[Collected data entries]
· · ·
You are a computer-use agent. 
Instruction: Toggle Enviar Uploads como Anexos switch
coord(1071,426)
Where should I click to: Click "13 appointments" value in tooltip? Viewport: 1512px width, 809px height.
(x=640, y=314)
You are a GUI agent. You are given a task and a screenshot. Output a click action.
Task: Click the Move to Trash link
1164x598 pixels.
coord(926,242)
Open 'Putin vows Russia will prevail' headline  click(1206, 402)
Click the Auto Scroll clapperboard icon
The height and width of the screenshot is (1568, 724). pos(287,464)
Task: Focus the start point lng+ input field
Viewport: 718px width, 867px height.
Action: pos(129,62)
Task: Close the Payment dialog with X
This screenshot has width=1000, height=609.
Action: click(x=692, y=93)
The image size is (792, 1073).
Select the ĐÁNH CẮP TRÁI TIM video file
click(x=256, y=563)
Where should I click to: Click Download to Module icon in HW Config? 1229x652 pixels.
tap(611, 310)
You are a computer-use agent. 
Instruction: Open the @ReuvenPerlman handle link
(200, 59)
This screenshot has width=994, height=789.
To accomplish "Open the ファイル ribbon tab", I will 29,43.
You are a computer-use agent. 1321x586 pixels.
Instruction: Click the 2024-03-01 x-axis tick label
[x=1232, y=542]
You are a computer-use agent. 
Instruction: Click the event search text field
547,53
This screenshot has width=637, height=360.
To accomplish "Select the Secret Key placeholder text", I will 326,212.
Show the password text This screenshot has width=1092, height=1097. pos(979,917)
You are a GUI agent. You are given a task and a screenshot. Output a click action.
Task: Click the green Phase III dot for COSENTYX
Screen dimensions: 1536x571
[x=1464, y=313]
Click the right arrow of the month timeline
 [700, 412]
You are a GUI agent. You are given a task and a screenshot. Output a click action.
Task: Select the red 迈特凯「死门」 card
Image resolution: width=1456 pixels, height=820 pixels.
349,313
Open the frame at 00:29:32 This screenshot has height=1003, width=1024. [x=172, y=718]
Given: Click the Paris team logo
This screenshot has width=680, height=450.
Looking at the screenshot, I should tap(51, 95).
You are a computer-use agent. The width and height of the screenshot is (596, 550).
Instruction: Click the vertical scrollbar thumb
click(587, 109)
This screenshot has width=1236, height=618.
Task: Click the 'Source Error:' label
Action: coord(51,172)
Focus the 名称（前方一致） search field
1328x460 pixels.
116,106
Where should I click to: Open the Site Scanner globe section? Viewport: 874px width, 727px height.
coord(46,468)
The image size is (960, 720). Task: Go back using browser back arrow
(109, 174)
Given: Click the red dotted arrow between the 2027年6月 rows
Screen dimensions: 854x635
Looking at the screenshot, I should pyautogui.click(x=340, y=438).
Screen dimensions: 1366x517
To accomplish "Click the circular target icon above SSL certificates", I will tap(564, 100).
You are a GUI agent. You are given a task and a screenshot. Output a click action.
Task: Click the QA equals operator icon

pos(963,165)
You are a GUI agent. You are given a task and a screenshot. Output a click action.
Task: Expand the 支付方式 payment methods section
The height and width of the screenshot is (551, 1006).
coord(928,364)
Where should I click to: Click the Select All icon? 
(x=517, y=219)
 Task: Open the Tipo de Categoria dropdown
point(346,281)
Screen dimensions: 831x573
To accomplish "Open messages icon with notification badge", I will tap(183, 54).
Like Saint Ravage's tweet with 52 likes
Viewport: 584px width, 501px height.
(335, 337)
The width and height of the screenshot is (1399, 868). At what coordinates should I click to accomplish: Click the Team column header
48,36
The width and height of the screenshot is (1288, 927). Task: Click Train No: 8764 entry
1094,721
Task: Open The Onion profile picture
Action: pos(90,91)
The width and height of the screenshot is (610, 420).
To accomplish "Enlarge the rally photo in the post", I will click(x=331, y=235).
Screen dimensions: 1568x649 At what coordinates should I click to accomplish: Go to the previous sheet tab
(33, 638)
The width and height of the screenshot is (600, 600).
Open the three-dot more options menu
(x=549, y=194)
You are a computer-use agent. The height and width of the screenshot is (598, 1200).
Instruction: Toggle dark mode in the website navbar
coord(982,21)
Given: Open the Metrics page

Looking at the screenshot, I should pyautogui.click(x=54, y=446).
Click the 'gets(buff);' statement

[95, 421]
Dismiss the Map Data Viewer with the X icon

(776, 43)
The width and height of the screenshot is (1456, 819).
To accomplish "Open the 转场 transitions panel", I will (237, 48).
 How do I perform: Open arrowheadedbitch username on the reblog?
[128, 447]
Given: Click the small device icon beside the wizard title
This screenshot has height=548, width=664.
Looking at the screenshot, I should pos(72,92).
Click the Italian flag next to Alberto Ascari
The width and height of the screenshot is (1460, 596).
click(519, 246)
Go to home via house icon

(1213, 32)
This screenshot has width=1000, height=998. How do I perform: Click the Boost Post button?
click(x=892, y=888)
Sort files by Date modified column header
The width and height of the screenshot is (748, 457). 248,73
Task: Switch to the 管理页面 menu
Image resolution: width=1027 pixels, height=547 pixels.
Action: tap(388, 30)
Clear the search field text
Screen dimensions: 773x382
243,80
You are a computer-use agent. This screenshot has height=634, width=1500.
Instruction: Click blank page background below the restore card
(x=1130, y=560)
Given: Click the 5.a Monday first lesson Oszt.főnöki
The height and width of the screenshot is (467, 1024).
· · ·
[Activity] Every entry must be set down again exactly as it reads.

[Exercise output]
You are a computer-use agent. 
Instruction: Toggle Enviar Uploads como Anexos switch
coord(1071,426)
Where should I click to: Click "13 appointments" value in tooltip? Viewport: 1512px width, 809px height.
(x=640, y=314)
You are a GUI agent. You are given a task and a screenshot. Output a click action.
Task: Click the Move to Trash link
1164x598 pixels.
coord(926,242)
Open 'Putin vows Russia will prevail' headline  click(1206, 402)
Click the Auto Scroll clapperboard icon
The height and width of the screenshot is (1568, 724). pos(287,464)
Task: Focus the start point lng+ input field
Viewport: 718px width, 867px height.
Action: pos(129,62)
Task: Close the Payment dialog with X
This screenshot has width=1000, height=609.
Action: click(x=692, y=93)
The image size is (792, 1073).
Select the ĐÁNH CẮP TRÁI TIM video file
click(x=256, y=563)
Where should I click to: Click Download to Module icon in HW Config? 1229x652 pixels.
tap(611, 310)
You are a computer-use agent. 
Instruction: Open the @ReuvenPerlman handle link
(200, 59)
This screenshot has width=994, height=789.
To accomplish "Open the ファイル ribbon tab", I will 29,43.
You are a computer-use agent. 1321x586 pixels.
Instruction: Click the 2024-03-01 x-axis tick label
[x=1232, y=542]
You are a computer-use agent. 
Instruction: Click the event search text field
547,53
This screenshot has width=637, height=360.
To accomplish "Select the Secret Key placeholder text", I will 326,212.
Show the password text This screenshot has width=1092, height=1097. pos(979,917)
You are a GUI agent. You are given a task and a screenshot. Output a click action.
Task: Click the green Phase III dot for COSENTYX
Screen dimensions: 1536x571
[x=1464, y=313]
Click the right arrow of the month timeline
 [700, 412]
You are a GUI agent. You are given a task and a screenshot. Output a click action.
Task: Select the red 迈特凯「死门」 card
Image resolution: width=1456 pixels, height=820 pixels.
349,313
Open the frame at 00:29:32 This screenshot has height=1003, width=1024. [x=172, y=718]
Given: Click the Paris team logo
This screenshot has width=680, height=450.
Looking at the screenshot, I should tap(51, 95).
You are a computer-use agent. The width and height of the screenshot is (596, 550).
Instruction: Click the vertical scrollbar thumb
click(587, 109)
This screenshot has width=1236, height=618.
Task: Click the 'Source Error:' label
Action: coord(51,172)
Focus the 名称（前方一致） search field
1328x460 pixels.
116,106
Where should I click to: Open the Site Scanner globe section? Viewport: 874px width, 727px height.
coord(46,468)
The image size is (960, 720). Task: Go back using browser back arrow
(109, 174)
Given: Click the red dotted arrow between the 2027年6月 rows
Screen dimensions: 854x635
Looking at the screenshot, I should pyautogui.click(x=340, y=438).
Screen dimensions: 1366x517
To accomplish "Click the circular target icon above SSL certificates", I will tap(564, 100).
You are a GUI agent. You are given a task and a screenshot. Output a click action.
Task: Click the QA equals operator icon

pos(963,165)
You are a GUI agent. You are given a task and a screenshot. Output a click action.
Task: Expand the 支付方式 payment methods section
The height and width of the screenshot is (551, 1006).
coord(928,364)
Where should I click to: Click the Select All icon? 
(x=517, y=219)
 Task: Open the Tipo de Categoria dropdown
point(346,281)
Screen dimensions: 831x573
To accomplish "Open messages icon with notification badge", I will tap(183, 54).
Like Saint Ravage's tweet with 52 likes
Viewport: 584px width, 501px height.
(335, 337)
The width and height of the screenshot is (1399, 868). At what coordinates should I click to accomplish: Click the Team column header
48,36
The width and height of the screenshot is (1288, 927). Task: Click Train No: 8764 entry
1094,721
Task: Open The Onion profile picture
Action: pos(90,91)
The width and height of the screenshot is (610, 420).
To accomplish "Enlarge the rally photo in the post", I will click(x=331, y=235).
Screen dimensions: 1568x649 At what coordinates should I click to accomplish: Go to the previous sheet tab
(33, 638)
The width and height of the screenshot is (600, 600).
Open the three-dot more options menu
(x=549, y=194)
You are a computer-use agent. The height and width of the screenshot is (598, 1200).
Instruction: Toggle dark mode in the website navbar
coord(982,21)
Given: Open the Metrics page

Looking at the screenshot, I should pyautogui.click(x=54, y=446).
Click the 'gets(buff);' statement

[95, 421]
Dismiss the Map Data Viewer with the X icon

(776, 43)
The width and height of the screenshot is (1456, 819).
To accomplish "Open the 转场 transitions panel", I will (237, 48).
 How do I perform: Open arrowheadedbitch username on the reblog?
[128, 447]
Given: Click the small device icon beside the wizard title
This screenshot has height=548, width=664.
Looking at the screenshot, I should pos(72,92).
Click the Italian flag next to Alberto Ascari
The width and height of the screenshot is (1460, 596).
click(519, 246)
Go to home via house icon

(1213, 32)
This screenshot has width=1000, height=998. How do I perform: Click the Boost Post button?
click(x=892, y=888)
Sort files by Date modified column header
The width and height of the screenshot is (748, 457). 248,73
Task: Switch to the 管理页面 menu
Image resolution: width=1027 pixels, height=547 pixels.
Action: tap(388, 30)
Clear the search field text
Screen dimensions: 773x382
243,80
You are a computer-use agent. This screenshot has height=634, width=1500.
Instruction: Click blank page background below the restore card
(x=1130, y=560)
Given: Click the 5.a Monday first lesson Oszt.főnöki
The height and width of the screenshot is (467, 1024).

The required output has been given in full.